Robotics have been highly instrumental in the record high number of redundancies made within the manufacturing industry.  In the United States alone, an astounding five million manufacturing jobs have been lost this millennium, despite the steady increase in production by 2.2% each year since 2006.

In a recent Australian article by Business Insider, technology is predicted to be the key to 40% percent of job losses by the year 2030. The roles identified as the highest risk are accommodation and food services (86.7%), transportation and warehousing (75%), retail trade (66,6%) and administration and support services (62.2%).

Technology experts at the Massachusetts Institute of Technology have even said that some transport companies won't need to hire humans to drive 18-wheelers - they'll be driving themselves by 2032. Sounds far-fetched, right?

Many believe that these statistics will have more impact in industrialised countries, that they will open the door for more manufacturing and production off-shore where labour hire and overheads are less costly, with high cost back home in terms of the labour force headcount.

Whatever, the future brings for the living, breathing workforce of today, robotics are on their way and as business owners and employers, we’d be smart to start thinking about the ways Artificial Intelligence will infiltrate our industry.


ARE YOU READY?

When HR and business leaders in the Principality of Luxembourg were polled on their readiness to handle technologies to support digital innovation, only 35% could say they were capable enough to switch. 70% agreed that it was important and 33% had already taken on some innovation already.

Being ready to join the cohort in the business world who will take the lead requires a sophisticated strategy. Researching workforce trends and industry innovations, and keeping your management and workforce informed is only the beginning.  Transforming our business model to maintain cohesiveness and productivity while we invest in and implement this new technology are first steps to look at.

While we jest about The Matrix, we know that today’s machines aren’t the Hal 9000 that Kubrick created in 2001: A Space Odyssey.  Robotics and automation remain subordinate - to the people like us, who program them.

Let’s take one of HR’s most significant tasks as an example: recruitment. It’s forecasted that scanning resumes will become automated. But the programming of automated services that do this task will still need to be written, coded and put in place - by us.  Determining the right skill set, experiences, education of the potential recruit, and writing the algorithms to calculate their potential, will remain a human element.  

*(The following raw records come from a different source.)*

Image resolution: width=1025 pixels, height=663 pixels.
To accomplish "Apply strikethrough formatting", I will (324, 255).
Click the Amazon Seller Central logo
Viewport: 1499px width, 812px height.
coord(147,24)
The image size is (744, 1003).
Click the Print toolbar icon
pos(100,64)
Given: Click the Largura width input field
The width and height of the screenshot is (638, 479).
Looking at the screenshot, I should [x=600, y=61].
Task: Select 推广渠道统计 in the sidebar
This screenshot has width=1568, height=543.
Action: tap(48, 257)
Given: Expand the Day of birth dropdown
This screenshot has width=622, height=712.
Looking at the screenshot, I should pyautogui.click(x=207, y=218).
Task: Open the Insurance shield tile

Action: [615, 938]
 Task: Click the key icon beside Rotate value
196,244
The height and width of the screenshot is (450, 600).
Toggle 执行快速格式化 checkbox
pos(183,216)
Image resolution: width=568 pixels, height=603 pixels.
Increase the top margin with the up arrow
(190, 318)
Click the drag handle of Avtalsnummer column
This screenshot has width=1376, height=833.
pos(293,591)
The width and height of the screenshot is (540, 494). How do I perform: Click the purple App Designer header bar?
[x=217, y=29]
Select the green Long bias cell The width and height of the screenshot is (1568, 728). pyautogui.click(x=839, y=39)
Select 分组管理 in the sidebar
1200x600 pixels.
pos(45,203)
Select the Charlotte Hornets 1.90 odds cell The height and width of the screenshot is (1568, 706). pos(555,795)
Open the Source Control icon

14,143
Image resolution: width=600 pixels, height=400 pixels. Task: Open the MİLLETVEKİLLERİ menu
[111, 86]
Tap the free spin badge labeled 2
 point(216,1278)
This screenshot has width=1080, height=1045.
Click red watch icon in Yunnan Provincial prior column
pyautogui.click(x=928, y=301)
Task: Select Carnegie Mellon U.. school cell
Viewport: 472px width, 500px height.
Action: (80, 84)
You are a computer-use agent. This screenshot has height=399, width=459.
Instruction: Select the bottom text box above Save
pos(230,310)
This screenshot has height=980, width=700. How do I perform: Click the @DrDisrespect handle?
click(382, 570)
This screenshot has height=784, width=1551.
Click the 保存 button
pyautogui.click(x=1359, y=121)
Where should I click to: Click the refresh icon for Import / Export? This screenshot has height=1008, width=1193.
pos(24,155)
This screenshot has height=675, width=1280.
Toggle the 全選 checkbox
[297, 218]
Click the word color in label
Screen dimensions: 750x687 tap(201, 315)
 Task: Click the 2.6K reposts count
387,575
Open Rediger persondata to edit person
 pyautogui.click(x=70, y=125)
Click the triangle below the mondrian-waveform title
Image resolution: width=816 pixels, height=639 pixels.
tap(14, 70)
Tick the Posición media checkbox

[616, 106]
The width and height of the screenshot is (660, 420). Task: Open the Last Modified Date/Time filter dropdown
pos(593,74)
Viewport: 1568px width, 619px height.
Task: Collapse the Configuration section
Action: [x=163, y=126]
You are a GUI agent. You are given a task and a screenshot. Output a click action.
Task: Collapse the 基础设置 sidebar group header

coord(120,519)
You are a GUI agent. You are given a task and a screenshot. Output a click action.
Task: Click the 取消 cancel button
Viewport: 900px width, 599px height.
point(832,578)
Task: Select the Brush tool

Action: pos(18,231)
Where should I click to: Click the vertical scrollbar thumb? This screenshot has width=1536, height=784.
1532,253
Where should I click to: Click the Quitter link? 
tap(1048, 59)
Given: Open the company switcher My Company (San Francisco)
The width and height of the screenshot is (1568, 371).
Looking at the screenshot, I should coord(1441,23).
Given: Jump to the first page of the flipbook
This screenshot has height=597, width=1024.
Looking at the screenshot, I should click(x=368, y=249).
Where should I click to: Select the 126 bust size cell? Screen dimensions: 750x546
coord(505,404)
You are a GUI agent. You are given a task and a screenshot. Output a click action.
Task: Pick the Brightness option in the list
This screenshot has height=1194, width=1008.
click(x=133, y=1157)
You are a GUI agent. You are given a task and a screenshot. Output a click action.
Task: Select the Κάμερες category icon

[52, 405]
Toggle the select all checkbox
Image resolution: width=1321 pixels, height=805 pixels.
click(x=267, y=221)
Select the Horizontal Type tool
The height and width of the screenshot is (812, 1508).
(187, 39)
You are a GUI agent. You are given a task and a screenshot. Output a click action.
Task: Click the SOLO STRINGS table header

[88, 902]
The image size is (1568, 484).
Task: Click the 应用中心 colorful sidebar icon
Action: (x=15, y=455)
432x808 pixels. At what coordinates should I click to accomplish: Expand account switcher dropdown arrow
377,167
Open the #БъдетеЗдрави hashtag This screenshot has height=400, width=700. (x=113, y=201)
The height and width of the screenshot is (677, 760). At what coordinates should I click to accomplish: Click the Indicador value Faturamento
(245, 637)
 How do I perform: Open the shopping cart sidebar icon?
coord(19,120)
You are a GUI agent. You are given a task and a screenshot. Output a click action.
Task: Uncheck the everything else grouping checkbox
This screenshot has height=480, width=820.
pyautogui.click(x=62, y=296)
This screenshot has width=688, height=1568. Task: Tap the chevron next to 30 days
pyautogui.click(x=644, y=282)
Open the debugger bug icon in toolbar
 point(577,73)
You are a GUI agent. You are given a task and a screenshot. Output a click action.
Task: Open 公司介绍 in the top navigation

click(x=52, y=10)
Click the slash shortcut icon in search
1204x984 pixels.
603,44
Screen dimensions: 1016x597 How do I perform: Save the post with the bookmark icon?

Where the technology will be transformative, however, is in its potential to transform our discussions. Rather than sifting through the overwhelming load of administrative tasks involved in recruitment, we will outsource this to automation and spend our human time instead conducting meaningful discussions about the true attributes required for the job.  Time and resources can then be invested into creative recruitment and recruiting on merit - considering candidates who may have otherwise been dismissed because of bias or stereotypes.

As a result the collective, not the machine, will have the capacity to better direct our human resources, making the right choices thoughtfully, carefully and thoroughly.


WHAT THE FUTURISTS SAY

Royal astronomer Sir Martin Rees believes that we’re rapidly heading toward a ‘post-human future’, and that ‘the period of time occupied by organic intelligence is just a thin sliver between early life and the long era of the machines.’

Perhaps a slightly more balanced and less extreme view is provided by the McKinsey & Company report , which says ‘While automation will eliminate very few occupations entirely, it will affect portions of almost all jobs to a greater or lesser degree, depending on the type of work they entail.’

What we know for sure is that Artificial Intelligence is on its way, in every industry.  It is part of our future economic growth and the development of every business, big and small.  Now is the time to begin our thinking and strategy transformation, considering how innovation may help your business, but most importantly how will it change the way you do business.   From the people you employ, to the jobs that they do!